Палатинаты, например, епископство Даремское, Честер или коронное герцогство Ланкастерское не входили в общую правовую структуру королевства. Их жители не выбирали депутатов в парламент и не могли апеллировать по судебным делам в лондонские суды - высшей инстанцией для них были местные палатинские Courts of Chancery (упраздненные в 1970-х).
Так вот, когда в 1668 г. в Парламенте зашла речь о том, не наделить ли жителей Дарема избирательными правами (enfranchise), духовный канцлер епископства выступил категорически против. Он сказал так: если билль будет принят, то подавляющее большинство жителей палатината, не имеющее в нем гражданских прав, не сможет голосовать на парламентских выборах. А смогут голосовать одни только граждане (freemen), не составляющие и десятой доли его населения. Почему это ничтожное меньшинство должно принимать решения, касающиеся всех остальных?
На мой взгляд, это очень интересный пример, обнажающий одно фундаментальное противоречие. Речь о противоречии между демократическими и республиканскими ценностями: ценностями эгалитаризма и политического участия. Сплошь и рядом (да кого мы обманываем - всегда) оказывается, что, если открутить гайки и дать политические свободы, то по факту этими свободами будет пользоваться лишь небольшой процент населения. Меньшинство ходит на митинги, меньшинство занимается активизмом, да даже и на выборы тоже ходит меньшинство.
Поэтому, как это ни парадоксально, демократические движения очень легко критиковать, апеллируя к демократическим же ценностям. Типа, ну да, вывели на улицы десятки тысяч, но это же 0,1% населения. Почему мы должны вас слушать?

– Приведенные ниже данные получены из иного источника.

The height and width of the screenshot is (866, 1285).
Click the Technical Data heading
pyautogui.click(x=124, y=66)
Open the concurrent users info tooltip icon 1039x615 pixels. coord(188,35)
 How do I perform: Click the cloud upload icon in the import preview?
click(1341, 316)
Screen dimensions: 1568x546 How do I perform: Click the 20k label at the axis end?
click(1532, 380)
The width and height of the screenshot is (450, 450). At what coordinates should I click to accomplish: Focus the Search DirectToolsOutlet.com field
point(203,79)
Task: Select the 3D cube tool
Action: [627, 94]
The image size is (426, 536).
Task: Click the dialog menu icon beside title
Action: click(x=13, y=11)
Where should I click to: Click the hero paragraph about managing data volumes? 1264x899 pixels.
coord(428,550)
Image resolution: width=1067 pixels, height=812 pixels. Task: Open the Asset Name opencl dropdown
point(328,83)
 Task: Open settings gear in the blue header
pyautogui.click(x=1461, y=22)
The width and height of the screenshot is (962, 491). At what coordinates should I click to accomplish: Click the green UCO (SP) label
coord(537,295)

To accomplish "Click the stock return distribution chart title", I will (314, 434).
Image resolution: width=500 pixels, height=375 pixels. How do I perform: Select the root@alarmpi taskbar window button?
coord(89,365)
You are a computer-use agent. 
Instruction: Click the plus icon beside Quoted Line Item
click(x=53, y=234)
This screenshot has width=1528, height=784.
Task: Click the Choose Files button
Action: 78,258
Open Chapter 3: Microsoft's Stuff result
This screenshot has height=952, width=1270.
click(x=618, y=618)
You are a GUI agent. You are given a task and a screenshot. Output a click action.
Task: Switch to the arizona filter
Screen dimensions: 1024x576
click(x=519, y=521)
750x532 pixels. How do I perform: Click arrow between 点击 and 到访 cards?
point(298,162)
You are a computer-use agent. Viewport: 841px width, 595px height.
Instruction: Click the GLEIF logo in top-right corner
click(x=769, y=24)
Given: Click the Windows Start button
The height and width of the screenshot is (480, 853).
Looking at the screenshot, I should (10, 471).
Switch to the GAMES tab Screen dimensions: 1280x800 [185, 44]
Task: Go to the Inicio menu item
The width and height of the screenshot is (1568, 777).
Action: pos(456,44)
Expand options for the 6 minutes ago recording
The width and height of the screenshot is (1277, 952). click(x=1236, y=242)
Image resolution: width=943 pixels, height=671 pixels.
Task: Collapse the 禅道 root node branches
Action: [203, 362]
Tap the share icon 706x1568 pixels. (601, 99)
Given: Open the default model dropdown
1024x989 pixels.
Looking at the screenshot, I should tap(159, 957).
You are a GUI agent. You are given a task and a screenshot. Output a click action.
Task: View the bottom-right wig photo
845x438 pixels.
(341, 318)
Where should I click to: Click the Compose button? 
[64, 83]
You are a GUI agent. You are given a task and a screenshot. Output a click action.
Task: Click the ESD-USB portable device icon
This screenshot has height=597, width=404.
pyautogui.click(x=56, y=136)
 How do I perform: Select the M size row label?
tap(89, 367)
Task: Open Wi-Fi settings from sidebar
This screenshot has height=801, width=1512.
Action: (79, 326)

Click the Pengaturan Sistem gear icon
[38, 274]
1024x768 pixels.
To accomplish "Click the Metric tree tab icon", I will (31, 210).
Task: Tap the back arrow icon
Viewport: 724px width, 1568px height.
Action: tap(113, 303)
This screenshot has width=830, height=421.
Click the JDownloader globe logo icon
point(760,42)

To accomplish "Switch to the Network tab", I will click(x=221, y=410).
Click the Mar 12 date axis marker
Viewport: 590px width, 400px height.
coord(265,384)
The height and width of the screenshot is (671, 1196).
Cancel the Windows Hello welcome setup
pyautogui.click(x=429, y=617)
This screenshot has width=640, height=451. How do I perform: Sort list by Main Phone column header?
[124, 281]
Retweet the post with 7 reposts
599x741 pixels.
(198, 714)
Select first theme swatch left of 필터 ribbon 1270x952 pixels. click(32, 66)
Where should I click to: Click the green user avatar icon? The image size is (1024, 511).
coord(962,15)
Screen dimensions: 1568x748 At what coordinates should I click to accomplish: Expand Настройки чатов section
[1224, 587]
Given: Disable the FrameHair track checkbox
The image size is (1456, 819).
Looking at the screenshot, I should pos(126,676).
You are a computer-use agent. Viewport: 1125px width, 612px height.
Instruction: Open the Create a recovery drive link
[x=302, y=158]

В рамках демократической парадигмы (один человек - один голос), ответить на это по сути нечего. Поэтому оптимальнее всего апеллировать в ответ к ценностям не демократическим, а республиканским. Ценностью является не столько эгалитаризм, сколько политическое участие. Так что голос активного меньшинства, которое приняло решение участвовать в политике, весит больше, чем голос молчаливого большинства, которое участвовать в ней не желает. Древние афиняне с такой логикой вполне бы согласились.